Requirement: Below are some records. Write out the line that contains "Instruction: Delete Louis" and all lines after it, exactly, but not the pictures.

● ● ● ● ● ● ●

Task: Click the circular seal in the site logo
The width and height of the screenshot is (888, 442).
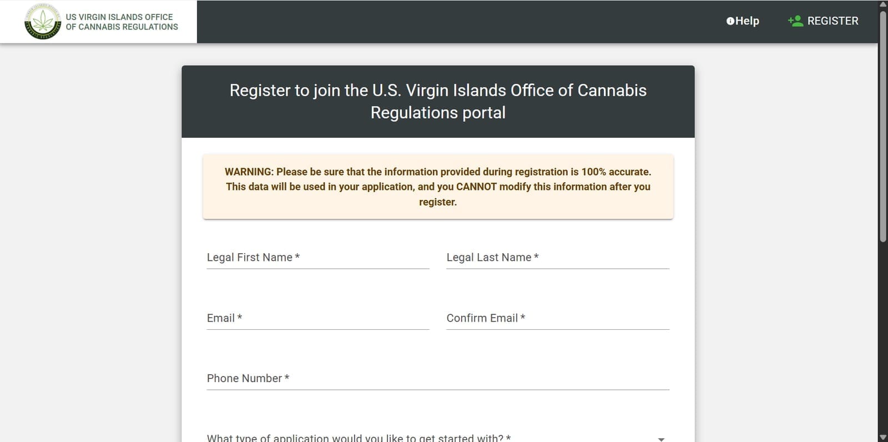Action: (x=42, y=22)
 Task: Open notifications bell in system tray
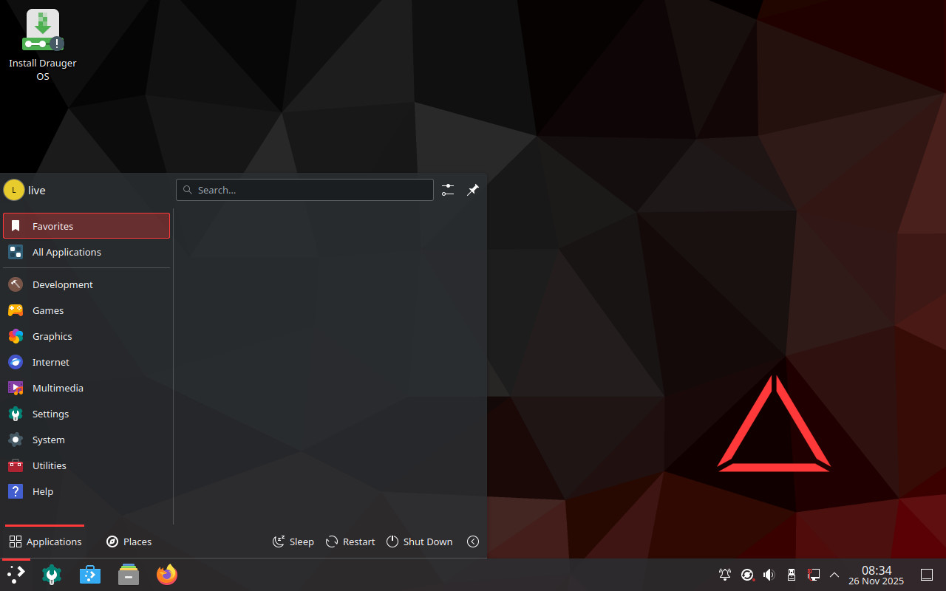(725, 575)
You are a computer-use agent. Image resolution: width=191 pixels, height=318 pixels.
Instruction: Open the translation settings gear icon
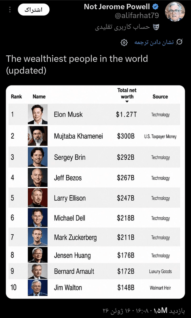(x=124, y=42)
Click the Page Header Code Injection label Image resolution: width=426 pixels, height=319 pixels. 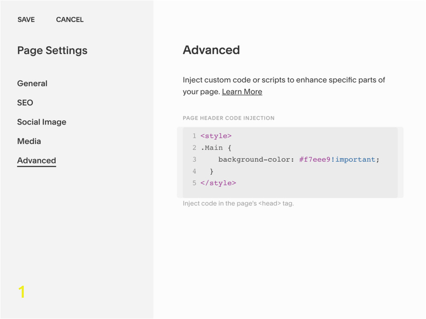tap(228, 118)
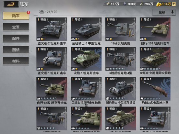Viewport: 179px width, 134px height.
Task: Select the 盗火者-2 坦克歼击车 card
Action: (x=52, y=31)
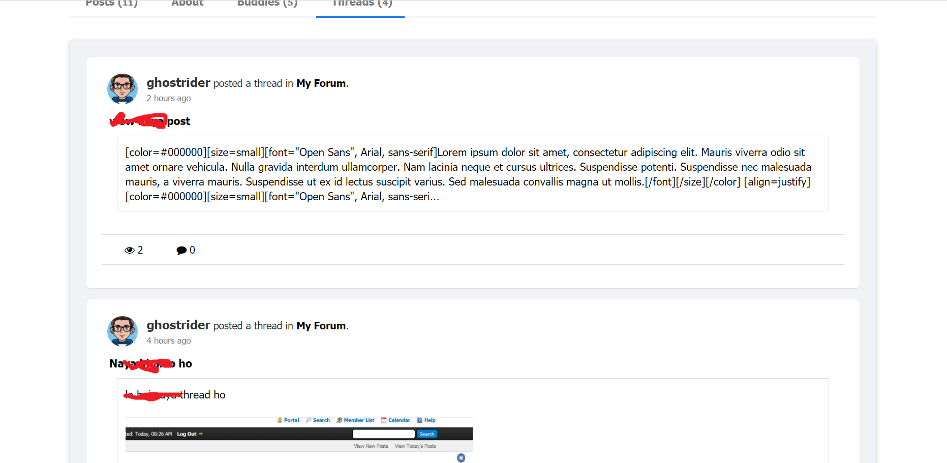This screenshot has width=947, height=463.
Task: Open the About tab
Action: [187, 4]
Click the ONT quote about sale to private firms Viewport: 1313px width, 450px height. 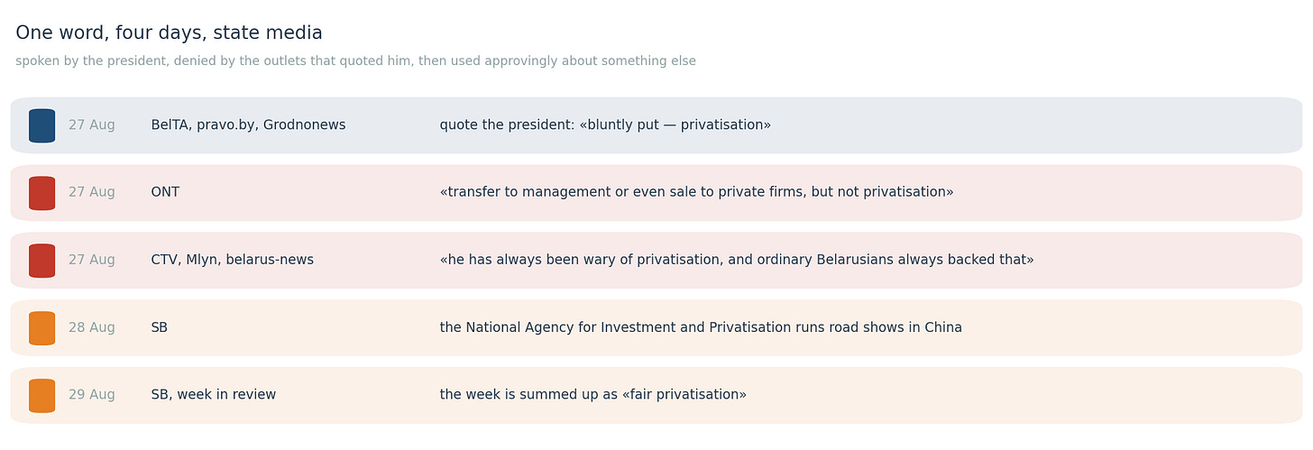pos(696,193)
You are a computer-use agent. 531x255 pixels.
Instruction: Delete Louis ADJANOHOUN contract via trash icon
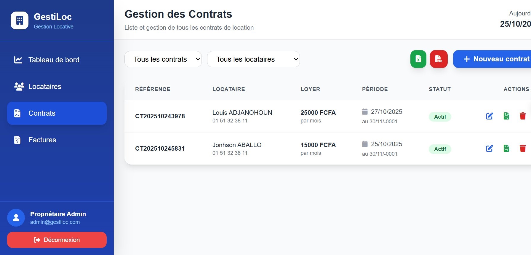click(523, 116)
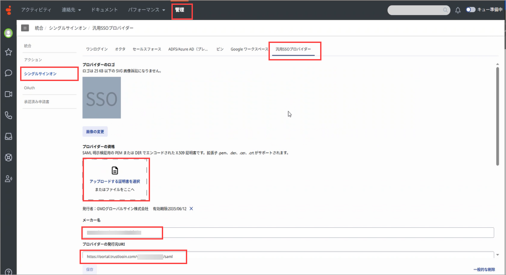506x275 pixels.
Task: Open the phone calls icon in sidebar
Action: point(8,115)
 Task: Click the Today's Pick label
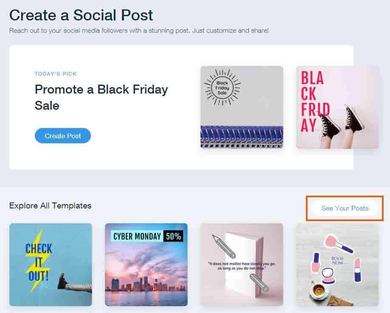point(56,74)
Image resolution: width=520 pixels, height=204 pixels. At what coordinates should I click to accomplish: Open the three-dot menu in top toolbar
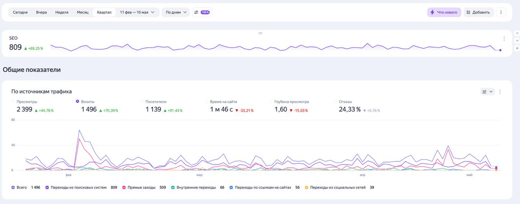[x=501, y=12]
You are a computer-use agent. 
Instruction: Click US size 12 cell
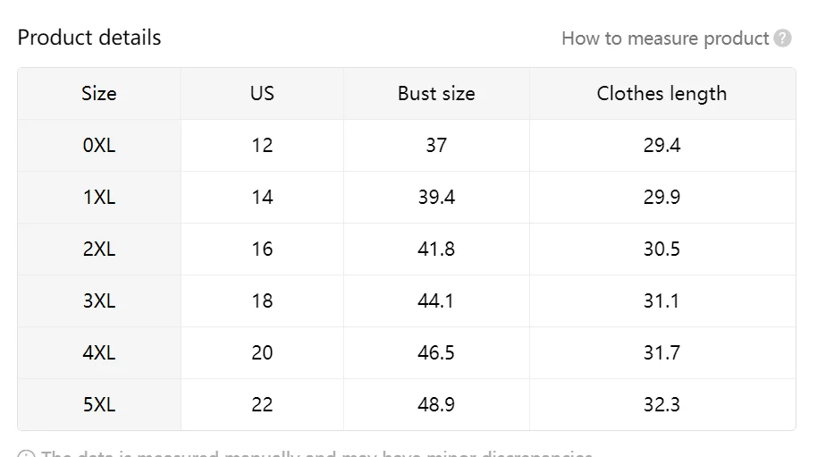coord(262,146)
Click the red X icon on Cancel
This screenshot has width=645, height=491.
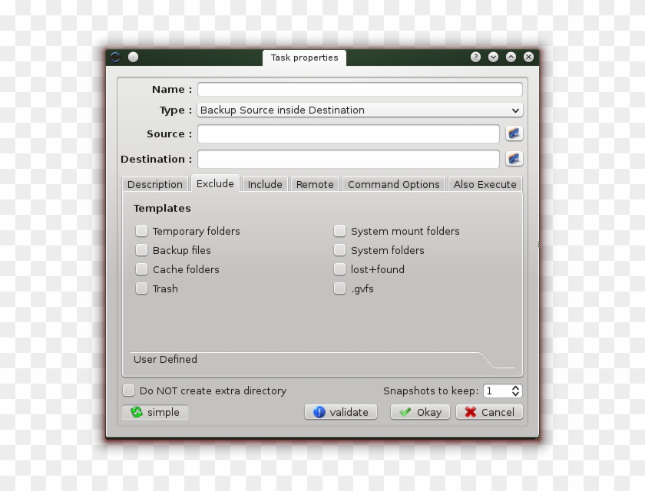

● ● ● ● ● ● ●

Task solution:
Instruction: Delete Louis ADJANOHOUN contract via trash icon
click(523, 116)
506x275 pixels.
Task: Open the phone calls icon in sidebar
Action: point(8,115)
 Task: Click the Today's Pick label
point(56,74)
Image resolution: width=520 pixels, height=204 pixels. At what coordinates should I click to accomplish: Open the three-dot menu in top toolbar
[x=501, y=12]
You are a computer-use agent. 
Instruction: Click US size 12 cell
coord(262,146)
Click the red X icon on Cancel
This screenshot has width=645, height=491.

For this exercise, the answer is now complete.